Não concebo o Céu num perpétuo movimento, mas com diferentes modos de ser da estabilidade. Não é a instabilidade; é a mutação dentro da estabilidade.
Processo de pensamento de Dr. Plinio
Todas as doutrinas e temas — portanto, também o conceito de sacralidade — têm um modo de se desenvolver peculiar de cada indivíduo. Em mim, essa peculiaridade é assim:
Primeiro, um nascimento cheio de intuições, de graças, ultra-alcandorado, em que entra de um modo especial uma visão confusa do ultra-maravilhoso e do ponto terminal bom, do ponto supremo, do auge; e o encantamento por esse auge.
Depois do auge bem visto, e de dar a ele tudo quanto naquele estágio da vida espiritual ele merece que se dê, então vem um período de aparente estabilidade; mas de fato é um período em que se vai “cozinhando” lentamente a explicitação.
Ao mesmo tempo — é como se dá concretamente comigo — um período de luta, em que a explicitação é ajudada possantemente pela contestação.

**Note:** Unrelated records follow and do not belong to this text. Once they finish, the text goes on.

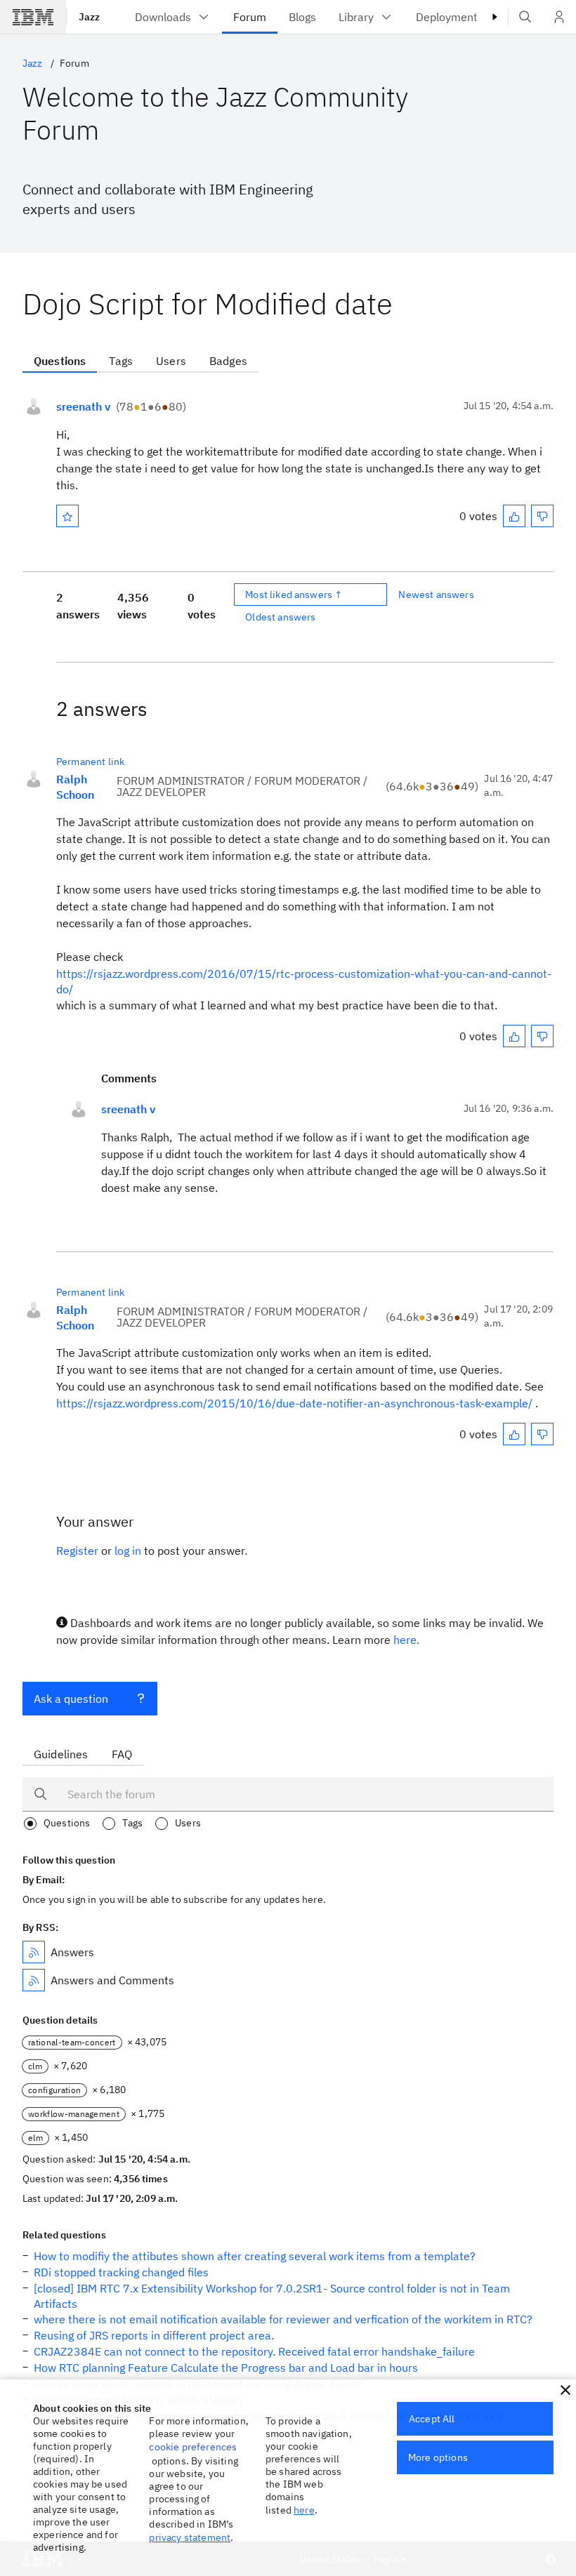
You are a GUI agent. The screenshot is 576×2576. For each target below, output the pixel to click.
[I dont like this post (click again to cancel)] (542, 516)
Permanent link (90, 761)
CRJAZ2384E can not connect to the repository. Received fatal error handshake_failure (254, 2351)
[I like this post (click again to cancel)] (514, 516)
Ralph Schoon (75, 787)
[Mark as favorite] (67, 516)
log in (127, 1550)
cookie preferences (193, 2447)
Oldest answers (280, 617)
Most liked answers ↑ (293, 594)
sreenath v (83, 406)
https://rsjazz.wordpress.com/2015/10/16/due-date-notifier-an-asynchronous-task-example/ (294, 1403)
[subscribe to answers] (33, 1952)
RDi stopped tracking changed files (121, 2272)
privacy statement (189, 2537)
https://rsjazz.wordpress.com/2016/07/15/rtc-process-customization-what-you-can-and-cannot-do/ (303, 981)
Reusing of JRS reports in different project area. (154, 2335)
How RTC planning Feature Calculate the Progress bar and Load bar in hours (226, 2368)
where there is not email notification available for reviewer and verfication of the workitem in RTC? (283, 2319)
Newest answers (435, 594)
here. (406, 1640)
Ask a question (71, 1699)
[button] (565, 2390)
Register (77, 1550)
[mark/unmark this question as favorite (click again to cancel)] (67, 516)
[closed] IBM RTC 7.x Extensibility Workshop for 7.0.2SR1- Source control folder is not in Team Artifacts (272, 2296)
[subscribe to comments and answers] (33, 1980)
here (304, 2510)
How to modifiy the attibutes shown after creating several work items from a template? (255, 2256)
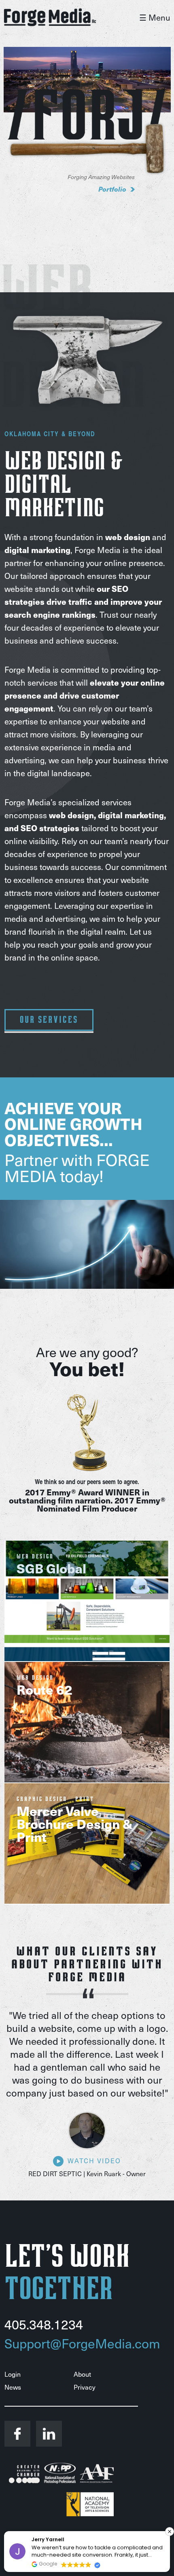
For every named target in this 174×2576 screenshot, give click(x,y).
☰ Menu (154, 17)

Porque aquele conhecimento confuso, primeiro, vem acompanhado de uma implícita rejeição do que não é aquilo. E quando alguém afirma o contrário, vem a repulsa.
Na repulsa implicitamente fica mais conhecido aquilo que foi negado. E, ao mesmo tempo em que se prepara a apologética, elabora-se a explicitação. A apologética e a explicitação são fenômenos reversíveis um no outro. De maneira que eu me torno conhecedor das coisas por dois dados: por uma espécie de conaturalidade, e por uma espécie de repulsa daquilo que é contrário.
Num determinado momento, tudo o que se podia conhecer a respeito daquilo está conhecido, com os próprios recursos e com a observação concreta da vida. Aí chega a hora da leitura. Não antes.
Podem percorrer todos os livros de minha biblioteca, e encontrarão sinais disso. A leitura veio exatamente depois para ajudar esse processo, dando mais informações, fazendo com que a pessoa se situe ante o que diz o escritor e, portanto, julgue: é “sim”, é “não”, é “talvez”, é “conforme”, etc.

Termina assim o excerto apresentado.